**Exercise data**

·····

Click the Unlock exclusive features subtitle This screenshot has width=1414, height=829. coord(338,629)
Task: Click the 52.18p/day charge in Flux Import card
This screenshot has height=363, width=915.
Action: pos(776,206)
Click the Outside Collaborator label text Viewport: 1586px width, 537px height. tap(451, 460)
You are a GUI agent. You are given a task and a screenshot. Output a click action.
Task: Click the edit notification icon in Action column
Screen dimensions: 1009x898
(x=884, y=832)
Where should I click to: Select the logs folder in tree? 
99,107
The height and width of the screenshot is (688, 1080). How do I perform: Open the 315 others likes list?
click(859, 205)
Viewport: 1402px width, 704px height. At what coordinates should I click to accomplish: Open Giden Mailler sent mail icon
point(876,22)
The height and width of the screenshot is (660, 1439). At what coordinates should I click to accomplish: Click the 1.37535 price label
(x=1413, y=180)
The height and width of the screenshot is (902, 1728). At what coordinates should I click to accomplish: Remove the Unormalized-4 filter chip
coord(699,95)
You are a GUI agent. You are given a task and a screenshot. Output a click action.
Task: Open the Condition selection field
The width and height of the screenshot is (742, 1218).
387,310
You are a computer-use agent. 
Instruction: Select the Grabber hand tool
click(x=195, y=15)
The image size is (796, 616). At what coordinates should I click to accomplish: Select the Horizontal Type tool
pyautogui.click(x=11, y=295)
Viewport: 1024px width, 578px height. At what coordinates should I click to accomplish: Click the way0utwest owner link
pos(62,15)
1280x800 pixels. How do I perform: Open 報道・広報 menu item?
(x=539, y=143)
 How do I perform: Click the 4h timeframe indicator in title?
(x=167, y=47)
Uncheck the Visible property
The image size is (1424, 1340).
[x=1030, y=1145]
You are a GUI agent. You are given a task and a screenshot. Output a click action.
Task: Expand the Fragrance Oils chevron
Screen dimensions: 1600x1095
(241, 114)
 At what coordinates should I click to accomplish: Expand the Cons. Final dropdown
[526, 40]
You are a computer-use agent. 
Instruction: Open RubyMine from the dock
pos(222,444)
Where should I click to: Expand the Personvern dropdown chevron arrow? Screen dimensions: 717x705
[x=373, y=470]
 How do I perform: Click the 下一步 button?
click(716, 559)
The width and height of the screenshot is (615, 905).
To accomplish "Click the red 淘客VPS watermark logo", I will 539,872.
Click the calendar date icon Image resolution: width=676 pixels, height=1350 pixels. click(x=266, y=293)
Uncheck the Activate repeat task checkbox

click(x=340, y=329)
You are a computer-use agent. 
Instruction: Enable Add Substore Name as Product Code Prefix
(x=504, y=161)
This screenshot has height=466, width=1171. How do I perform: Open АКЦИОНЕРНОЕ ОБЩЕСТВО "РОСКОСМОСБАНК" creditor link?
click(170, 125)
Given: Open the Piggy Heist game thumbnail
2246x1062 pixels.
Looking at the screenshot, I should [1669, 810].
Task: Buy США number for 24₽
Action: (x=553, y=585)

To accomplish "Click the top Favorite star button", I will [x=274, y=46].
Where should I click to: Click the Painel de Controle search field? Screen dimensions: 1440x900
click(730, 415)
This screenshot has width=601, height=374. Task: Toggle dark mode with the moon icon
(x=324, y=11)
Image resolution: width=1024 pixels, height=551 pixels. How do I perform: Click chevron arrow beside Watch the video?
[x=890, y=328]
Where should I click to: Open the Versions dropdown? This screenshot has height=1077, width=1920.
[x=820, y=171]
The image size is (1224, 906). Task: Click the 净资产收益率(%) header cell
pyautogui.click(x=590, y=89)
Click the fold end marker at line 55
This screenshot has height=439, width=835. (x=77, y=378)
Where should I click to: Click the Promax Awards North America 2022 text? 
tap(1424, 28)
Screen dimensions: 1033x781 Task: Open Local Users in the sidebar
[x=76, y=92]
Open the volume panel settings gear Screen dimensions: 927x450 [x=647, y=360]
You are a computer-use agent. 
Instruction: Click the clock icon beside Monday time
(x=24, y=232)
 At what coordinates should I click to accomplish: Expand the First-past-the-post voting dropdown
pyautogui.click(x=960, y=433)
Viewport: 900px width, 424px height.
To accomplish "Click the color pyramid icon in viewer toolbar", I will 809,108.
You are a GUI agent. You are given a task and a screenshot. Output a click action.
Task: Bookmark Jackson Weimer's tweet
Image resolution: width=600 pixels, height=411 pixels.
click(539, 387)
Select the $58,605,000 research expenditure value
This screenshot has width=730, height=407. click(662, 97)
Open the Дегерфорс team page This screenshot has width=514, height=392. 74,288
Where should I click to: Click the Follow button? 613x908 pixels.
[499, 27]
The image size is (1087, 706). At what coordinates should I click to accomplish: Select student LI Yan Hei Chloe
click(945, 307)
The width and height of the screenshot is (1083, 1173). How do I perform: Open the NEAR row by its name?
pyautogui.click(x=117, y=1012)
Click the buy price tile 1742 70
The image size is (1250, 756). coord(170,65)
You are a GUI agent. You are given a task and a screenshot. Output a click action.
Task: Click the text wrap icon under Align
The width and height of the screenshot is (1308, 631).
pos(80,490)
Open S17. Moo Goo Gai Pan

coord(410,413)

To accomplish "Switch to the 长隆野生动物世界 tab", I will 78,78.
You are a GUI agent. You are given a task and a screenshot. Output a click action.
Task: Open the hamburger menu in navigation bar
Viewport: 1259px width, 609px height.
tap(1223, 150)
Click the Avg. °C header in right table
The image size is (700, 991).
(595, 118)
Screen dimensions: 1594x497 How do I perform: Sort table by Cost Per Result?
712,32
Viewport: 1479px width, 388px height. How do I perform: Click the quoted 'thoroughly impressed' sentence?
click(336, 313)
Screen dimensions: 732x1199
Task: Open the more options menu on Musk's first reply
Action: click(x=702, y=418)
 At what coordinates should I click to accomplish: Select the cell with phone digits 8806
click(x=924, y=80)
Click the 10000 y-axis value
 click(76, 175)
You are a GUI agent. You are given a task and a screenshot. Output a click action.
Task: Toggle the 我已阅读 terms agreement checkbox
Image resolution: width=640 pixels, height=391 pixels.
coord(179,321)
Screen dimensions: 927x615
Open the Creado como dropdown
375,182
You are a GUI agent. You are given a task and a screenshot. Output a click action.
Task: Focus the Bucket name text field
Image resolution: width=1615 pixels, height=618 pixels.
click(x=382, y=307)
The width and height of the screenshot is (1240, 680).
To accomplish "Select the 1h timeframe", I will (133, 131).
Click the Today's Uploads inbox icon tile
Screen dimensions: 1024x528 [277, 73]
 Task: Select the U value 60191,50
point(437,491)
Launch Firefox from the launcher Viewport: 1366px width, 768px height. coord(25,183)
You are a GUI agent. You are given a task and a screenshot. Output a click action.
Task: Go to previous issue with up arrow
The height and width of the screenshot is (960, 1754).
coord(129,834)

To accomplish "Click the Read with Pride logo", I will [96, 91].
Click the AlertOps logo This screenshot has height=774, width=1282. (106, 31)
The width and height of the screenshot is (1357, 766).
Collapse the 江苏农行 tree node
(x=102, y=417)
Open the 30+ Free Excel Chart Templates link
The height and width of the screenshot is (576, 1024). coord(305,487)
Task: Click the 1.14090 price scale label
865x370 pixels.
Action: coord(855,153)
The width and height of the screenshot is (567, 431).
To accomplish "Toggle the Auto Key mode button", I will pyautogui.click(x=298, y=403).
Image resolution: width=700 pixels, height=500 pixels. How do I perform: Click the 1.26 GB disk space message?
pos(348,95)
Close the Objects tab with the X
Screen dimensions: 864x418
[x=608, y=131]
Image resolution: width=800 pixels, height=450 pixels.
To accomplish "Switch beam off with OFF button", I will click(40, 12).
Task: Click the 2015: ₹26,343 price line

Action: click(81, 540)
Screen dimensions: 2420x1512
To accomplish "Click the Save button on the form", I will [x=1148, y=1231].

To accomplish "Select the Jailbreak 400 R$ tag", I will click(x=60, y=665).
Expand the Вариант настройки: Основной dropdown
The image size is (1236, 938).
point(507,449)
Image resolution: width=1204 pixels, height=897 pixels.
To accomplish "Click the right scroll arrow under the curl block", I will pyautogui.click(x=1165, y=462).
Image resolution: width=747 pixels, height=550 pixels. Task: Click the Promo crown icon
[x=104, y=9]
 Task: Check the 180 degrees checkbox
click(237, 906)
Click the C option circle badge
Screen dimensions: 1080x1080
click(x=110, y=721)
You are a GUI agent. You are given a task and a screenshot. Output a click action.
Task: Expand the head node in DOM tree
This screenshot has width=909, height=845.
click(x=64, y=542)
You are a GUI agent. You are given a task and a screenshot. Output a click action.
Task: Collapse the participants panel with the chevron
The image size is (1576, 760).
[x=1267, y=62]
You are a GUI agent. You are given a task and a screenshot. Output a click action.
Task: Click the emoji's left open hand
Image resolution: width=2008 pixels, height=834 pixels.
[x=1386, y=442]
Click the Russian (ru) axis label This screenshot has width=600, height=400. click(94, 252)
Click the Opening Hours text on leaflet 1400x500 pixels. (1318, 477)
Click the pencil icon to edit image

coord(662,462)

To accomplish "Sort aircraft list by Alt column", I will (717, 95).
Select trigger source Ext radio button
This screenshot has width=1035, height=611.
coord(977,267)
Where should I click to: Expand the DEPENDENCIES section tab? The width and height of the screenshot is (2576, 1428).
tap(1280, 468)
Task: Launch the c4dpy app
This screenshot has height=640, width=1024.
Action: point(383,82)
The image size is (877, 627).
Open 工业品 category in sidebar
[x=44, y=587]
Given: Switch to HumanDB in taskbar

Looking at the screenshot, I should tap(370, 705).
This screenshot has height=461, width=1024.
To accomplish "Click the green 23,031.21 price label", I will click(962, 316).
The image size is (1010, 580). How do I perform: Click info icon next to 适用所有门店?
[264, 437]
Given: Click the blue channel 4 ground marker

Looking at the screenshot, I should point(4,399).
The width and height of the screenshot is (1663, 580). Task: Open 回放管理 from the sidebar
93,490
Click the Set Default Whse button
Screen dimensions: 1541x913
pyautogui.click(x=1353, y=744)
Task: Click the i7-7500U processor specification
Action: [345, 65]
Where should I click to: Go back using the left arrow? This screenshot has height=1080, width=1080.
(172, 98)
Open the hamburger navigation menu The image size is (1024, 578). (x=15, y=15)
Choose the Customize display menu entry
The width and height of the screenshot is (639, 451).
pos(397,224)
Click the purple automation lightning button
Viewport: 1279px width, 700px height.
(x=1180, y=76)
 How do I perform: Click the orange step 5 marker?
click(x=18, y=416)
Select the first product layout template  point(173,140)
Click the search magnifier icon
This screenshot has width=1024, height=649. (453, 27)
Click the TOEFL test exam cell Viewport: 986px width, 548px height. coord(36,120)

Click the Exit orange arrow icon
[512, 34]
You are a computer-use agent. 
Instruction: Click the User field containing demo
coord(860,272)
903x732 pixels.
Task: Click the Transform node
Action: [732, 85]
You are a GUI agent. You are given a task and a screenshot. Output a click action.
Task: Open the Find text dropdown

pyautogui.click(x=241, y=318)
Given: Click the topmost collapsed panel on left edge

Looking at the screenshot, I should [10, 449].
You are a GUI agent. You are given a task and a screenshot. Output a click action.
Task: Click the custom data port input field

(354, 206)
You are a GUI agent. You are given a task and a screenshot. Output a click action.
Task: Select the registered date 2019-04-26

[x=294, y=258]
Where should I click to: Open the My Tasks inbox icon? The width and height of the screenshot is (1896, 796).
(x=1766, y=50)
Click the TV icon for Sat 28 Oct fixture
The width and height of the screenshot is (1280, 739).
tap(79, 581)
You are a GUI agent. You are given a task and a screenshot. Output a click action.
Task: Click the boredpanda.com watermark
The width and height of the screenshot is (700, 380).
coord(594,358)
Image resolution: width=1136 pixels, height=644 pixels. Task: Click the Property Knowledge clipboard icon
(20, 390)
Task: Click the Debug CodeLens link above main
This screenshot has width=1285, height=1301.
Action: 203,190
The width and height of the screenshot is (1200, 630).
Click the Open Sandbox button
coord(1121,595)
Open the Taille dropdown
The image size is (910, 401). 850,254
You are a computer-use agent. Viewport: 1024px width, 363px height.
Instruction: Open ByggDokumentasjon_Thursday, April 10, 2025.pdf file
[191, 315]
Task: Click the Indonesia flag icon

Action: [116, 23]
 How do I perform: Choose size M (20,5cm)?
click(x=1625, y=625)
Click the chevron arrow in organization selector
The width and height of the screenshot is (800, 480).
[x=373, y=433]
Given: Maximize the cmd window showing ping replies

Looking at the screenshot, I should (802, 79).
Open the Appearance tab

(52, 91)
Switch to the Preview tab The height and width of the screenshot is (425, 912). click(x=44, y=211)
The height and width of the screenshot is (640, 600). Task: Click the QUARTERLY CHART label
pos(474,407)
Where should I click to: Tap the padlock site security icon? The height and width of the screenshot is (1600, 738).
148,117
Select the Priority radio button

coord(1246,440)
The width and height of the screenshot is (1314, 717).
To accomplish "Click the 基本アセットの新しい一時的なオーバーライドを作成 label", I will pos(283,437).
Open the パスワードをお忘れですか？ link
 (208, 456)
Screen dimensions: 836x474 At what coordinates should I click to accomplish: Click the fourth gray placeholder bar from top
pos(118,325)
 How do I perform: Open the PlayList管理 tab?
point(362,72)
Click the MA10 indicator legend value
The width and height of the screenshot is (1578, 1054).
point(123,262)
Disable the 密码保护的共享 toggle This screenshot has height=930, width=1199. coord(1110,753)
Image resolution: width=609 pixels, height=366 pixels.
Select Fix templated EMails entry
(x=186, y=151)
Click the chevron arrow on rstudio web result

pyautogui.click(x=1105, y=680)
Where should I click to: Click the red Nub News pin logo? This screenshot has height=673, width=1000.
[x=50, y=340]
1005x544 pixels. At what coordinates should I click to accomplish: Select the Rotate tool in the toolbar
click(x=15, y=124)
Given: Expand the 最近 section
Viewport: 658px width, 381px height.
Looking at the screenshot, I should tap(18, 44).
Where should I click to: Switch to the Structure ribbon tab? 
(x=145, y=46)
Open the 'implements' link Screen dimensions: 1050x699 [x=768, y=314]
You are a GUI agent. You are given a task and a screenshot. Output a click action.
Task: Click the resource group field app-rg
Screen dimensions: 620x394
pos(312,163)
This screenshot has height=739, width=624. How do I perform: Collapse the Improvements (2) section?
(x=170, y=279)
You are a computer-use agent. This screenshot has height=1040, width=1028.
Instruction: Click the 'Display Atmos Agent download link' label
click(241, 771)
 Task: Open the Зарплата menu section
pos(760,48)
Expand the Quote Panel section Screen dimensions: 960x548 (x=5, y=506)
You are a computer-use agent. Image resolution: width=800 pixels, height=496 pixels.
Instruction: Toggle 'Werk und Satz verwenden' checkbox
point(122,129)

·····

Give the number of lines above containing the word "navigation", with no other text.

2